Tesla Fatal Crash and Battery Fire Under Investigation

Wei Huang, a 38-year-old Apple engineer, died after his Tesla Model X collided with a highway barrier on a Bay Area highway interchange on March 23. NTSB wants to know if it was operating on Autopilot. It took 5 hours to reopen the freeway.

3 minute read

March 30, 2018, 12:00 PM PDT

By Irvin Dawid


"We have never seen this level of damage to a Model X in any other crash," the company wrote in a blog dated March 27. 

Investigators do not have a reason for the crash on Highway 101 in Mountain View, Calif., though they said "speed was not a factor," according to a KTVU newscast that appears in the San Francisco Chronicle article on the incident that occurred Friday morning.

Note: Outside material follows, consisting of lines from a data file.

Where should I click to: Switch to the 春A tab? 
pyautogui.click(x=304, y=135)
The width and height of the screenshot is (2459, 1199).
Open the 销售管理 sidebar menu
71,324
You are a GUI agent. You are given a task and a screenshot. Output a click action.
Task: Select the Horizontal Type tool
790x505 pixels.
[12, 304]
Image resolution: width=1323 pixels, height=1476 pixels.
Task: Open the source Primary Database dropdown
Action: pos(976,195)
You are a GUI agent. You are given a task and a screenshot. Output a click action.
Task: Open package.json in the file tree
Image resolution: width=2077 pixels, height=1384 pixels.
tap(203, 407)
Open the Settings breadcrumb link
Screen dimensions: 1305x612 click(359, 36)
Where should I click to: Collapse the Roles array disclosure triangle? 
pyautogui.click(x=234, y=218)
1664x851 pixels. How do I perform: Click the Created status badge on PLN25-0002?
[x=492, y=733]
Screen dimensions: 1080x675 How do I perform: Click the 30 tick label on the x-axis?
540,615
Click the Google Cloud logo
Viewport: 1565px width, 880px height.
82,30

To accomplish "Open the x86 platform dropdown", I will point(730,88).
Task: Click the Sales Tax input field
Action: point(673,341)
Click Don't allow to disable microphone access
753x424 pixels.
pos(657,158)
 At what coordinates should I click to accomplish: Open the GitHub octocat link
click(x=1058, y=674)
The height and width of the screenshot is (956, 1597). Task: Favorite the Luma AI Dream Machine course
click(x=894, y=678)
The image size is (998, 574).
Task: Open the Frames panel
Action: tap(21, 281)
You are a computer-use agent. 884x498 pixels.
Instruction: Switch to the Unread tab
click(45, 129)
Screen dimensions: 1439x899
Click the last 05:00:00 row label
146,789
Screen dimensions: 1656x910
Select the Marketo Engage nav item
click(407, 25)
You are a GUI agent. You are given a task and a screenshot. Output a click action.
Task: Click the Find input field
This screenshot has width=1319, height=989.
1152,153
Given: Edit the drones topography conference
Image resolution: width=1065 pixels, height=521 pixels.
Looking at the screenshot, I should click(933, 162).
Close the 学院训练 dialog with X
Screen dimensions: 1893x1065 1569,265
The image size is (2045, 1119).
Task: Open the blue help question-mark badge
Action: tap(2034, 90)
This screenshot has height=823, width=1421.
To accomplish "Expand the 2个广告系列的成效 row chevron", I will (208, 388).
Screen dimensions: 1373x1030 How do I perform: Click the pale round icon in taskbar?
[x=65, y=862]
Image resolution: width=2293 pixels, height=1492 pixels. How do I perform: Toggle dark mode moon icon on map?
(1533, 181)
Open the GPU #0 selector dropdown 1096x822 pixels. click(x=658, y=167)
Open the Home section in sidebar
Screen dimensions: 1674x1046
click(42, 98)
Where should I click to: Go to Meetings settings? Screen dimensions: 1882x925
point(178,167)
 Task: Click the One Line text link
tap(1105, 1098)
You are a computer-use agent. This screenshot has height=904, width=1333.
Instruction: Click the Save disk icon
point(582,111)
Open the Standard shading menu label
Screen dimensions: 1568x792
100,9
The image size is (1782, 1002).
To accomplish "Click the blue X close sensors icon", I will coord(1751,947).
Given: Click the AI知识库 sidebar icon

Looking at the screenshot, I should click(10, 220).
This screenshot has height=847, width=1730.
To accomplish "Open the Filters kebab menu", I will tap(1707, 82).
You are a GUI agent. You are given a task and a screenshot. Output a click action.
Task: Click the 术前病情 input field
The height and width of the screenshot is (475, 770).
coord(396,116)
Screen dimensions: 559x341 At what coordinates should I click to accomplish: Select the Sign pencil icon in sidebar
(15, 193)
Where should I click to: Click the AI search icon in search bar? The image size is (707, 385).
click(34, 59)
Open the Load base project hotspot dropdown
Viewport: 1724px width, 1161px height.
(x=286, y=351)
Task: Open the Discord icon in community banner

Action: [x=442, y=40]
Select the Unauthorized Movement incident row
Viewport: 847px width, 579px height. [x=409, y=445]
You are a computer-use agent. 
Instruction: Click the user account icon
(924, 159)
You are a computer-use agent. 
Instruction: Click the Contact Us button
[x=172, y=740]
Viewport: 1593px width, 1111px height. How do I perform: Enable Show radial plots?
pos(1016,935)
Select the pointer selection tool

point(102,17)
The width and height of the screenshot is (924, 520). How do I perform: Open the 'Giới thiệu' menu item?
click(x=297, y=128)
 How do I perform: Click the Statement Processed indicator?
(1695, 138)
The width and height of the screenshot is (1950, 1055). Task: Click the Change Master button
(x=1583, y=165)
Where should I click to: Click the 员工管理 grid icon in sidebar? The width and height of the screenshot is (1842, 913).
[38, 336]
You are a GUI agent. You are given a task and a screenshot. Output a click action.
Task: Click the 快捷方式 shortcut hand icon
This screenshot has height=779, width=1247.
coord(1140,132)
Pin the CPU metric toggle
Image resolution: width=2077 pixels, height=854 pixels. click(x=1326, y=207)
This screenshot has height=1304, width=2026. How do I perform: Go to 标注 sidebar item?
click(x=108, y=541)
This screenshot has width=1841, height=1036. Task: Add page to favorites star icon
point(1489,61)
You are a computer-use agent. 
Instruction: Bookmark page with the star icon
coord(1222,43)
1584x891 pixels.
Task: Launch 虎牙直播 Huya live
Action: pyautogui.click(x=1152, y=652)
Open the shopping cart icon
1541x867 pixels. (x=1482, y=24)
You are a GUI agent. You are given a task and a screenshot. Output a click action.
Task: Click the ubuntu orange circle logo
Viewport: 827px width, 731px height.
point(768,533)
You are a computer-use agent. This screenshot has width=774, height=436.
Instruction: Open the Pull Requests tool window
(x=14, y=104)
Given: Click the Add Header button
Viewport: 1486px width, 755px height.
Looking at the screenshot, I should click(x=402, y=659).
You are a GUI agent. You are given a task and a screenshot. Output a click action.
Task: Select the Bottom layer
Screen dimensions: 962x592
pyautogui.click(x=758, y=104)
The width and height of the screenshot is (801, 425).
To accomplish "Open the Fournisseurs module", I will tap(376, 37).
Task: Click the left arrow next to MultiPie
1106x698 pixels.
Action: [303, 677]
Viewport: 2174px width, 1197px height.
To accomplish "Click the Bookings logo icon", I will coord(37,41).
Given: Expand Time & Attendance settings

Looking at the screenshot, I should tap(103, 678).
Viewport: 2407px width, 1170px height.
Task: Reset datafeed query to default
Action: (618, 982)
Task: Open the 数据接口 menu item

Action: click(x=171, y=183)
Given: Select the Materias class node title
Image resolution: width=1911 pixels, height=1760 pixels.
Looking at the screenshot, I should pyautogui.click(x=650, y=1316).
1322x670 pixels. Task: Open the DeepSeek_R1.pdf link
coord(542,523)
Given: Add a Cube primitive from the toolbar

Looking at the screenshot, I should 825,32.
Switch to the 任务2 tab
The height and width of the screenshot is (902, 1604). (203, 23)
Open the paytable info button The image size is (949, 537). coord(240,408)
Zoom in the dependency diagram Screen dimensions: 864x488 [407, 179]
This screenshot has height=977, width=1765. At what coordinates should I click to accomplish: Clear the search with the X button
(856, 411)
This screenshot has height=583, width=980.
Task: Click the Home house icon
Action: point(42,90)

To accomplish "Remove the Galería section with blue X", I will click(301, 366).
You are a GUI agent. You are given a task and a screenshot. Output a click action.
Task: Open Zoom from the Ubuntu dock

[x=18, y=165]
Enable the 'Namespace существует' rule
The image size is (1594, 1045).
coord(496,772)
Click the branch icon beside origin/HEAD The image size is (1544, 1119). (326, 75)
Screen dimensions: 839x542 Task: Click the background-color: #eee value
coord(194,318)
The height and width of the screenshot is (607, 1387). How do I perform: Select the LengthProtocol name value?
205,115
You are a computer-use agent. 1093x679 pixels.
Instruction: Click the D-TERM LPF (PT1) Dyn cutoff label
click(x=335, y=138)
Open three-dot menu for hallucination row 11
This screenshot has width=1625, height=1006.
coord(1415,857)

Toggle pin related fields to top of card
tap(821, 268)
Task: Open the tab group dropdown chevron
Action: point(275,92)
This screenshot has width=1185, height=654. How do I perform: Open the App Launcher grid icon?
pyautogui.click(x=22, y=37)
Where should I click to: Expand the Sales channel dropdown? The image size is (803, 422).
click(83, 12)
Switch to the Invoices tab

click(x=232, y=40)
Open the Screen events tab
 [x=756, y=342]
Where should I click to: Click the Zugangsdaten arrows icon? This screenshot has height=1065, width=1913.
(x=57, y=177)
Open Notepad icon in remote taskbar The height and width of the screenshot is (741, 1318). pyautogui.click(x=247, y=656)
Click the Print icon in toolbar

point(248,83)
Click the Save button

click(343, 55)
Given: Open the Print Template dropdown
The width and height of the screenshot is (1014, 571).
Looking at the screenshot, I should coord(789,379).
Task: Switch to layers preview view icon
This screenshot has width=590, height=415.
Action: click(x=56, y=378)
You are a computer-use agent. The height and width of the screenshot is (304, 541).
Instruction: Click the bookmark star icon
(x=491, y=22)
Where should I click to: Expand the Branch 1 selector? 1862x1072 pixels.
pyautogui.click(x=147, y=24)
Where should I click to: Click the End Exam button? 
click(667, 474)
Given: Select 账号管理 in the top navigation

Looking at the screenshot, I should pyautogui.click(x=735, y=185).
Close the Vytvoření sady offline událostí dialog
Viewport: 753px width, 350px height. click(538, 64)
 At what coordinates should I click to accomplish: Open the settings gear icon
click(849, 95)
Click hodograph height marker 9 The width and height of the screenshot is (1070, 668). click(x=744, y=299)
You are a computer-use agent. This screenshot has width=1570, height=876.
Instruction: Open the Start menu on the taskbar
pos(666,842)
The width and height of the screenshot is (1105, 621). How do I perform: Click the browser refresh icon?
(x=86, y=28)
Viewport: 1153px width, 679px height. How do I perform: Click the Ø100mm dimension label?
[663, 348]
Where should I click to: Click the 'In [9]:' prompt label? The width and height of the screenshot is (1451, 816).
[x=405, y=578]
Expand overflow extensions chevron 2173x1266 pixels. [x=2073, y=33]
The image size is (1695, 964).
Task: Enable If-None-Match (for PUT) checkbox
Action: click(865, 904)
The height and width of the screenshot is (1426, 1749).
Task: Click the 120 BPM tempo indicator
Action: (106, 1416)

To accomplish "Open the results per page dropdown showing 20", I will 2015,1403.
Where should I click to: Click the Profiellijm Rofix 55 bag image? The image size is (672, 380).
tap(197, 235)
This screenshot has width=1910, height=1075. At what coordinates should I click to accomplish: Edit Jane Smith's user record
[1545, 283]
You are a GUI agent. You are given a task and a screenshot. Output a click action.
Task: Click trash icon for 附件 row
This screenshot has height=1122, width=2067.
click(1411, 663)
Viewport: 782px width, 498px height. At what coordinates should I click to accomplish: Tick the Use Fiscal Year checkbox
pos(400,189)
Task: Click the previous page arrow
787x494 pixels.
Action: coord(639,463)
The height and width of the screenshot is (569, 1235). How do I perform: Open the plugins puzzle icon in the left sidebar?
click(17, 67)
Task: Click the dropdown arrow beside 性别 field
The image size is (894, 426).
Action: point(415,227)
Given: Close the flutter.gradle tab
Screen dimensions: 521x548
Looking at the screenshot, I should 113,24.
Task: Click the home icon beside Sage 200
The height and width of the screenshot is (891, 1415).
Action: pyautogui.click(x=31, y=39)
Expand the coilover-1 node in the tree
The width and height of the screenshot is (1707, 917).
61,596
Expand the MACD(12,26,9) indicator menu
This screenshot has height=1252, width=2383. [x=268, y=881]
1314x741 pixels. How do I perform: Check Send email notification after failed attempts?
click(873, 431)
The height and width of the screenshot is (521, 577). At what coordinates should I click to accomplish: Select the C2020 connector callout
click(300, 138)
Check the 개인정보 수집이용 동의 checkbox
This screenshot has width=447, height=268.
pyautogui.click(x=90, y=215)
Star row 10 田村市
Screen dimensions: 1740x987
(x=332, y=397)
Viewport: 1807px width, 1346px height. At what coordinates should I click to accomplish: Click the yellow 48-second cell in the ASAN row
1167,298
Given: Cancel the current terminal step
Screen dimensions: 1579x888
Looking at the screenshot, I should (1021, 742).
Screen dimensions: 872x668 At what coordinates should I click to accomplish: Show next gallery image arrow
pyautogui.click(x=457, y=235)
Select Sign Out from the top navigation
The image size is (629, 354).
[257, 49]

Tesla pointed to the highway barrier and defended Autopilot in its blog:

The reason this crash was so severe is that the crash attenuator, a highway safety barrier which is designed to reduce the impact into a concrete lane divider, had either been removed or crushed in a prior accident without being replaced.

Even if Autopilot was engaged, it shouldn't have been a factor, they claim.

Our data shows that Tesla owners have driven this same stretch of highway with Autopilot engaged roughly 85,000 times since Autopilot was first rolled out in 2015 and roughly 20,000 times since just the beginning of the year, and there has never been an accident that we know of. There are over 200 successful Autopilot trips per day on this exact stretch of road.

However, the San Francisco Business Times reports on March 29 that Huang had complained about the vehicle's Autopilot function, reporting it to the dealer seven times.

The KTVU newscast indicates that firefighters waited for Tesla engineers to arrive at the scene to remove the batteries from the burnt-out Model X.

"For three hours, a pair of Tesla engineers performed a roadside tutorial on how to make a heavily damaged EV battery safe for removal."

"The U.S. National Transportation Safety Board [NTSB] said in a tweet on [March 27] that it was sending investigators to examine issues raised by the accident, including the post-crash fire and steps needed to make the vehicle safe to remove from an accident scene," report Dana Hull and Ville Heiskanen for Bloomberg Technology.

The crash comes fives days after an Uber operating in autonomous mode fatally struck a pedestrian in Temp, Az., which "sent ripples across the broader autonomous-vehicle industry," write Hull and Heiskanen.

The Mountain View crash is the third that federal agencies will probe into Tesla's semi-autonomous driving system.

On May 7, 2016, Joshua Brown of Ohio became the first fatality associated with semi-autonomous driving when his Tesla Model S, operating in Autopilot mode, crashed broadside into a tractor-trailer in Florida. However, Brown wasn't "engaged" in operating the vehicle, a factor that cleared Tesla, reported Neal E. Boudette for The New York Times on Jan. 19, 2017.

Tesla’s self-driving software, known as Autopilot, has proved adept at preventing Tesla cars from rear-ending other vehicles, but situations involving crossing traffic — as was the case in the crash that regulators investigated — "are beyond the performance capabilities of the system," said Bryan Thomas, a spokesman for the National Highway Traffic Safety Administration.

“Autopilot requires full driver engagement at all times,” he said.

 On Jan. 22, a Tesla Model S sedan traveling at 65 mph rear-ended a fire truck that was parked in the emergency lane on a Southern California freeway near Culver City. "The Tesla's driver said he had the vehicle's Autopilot driver-assist system engaged," reported Ryan Beene and Alan Levin of Bloomberg News on Jan. 23. 

The investigation gives NTSB's highway division an opportunity to look for broader safety issues related to automated driving technologies and how Tesla's Autopilot system functions, but won't necessarily lead to a full report and a meeting before the agency's five-member board.

The National Highway Traffic Safety Administration conducted separate tests of the Tesla automation after the accident, finding that it "avoided crashes for the majority of rear-end scenarios," NTSB said in its report.

The March 23 crash added to other investor concerns, such as falling short of production goals for the new Model 3, sending Tesla bonds in free fall, reports Molly Smith for Bloomberg Markets on March 28.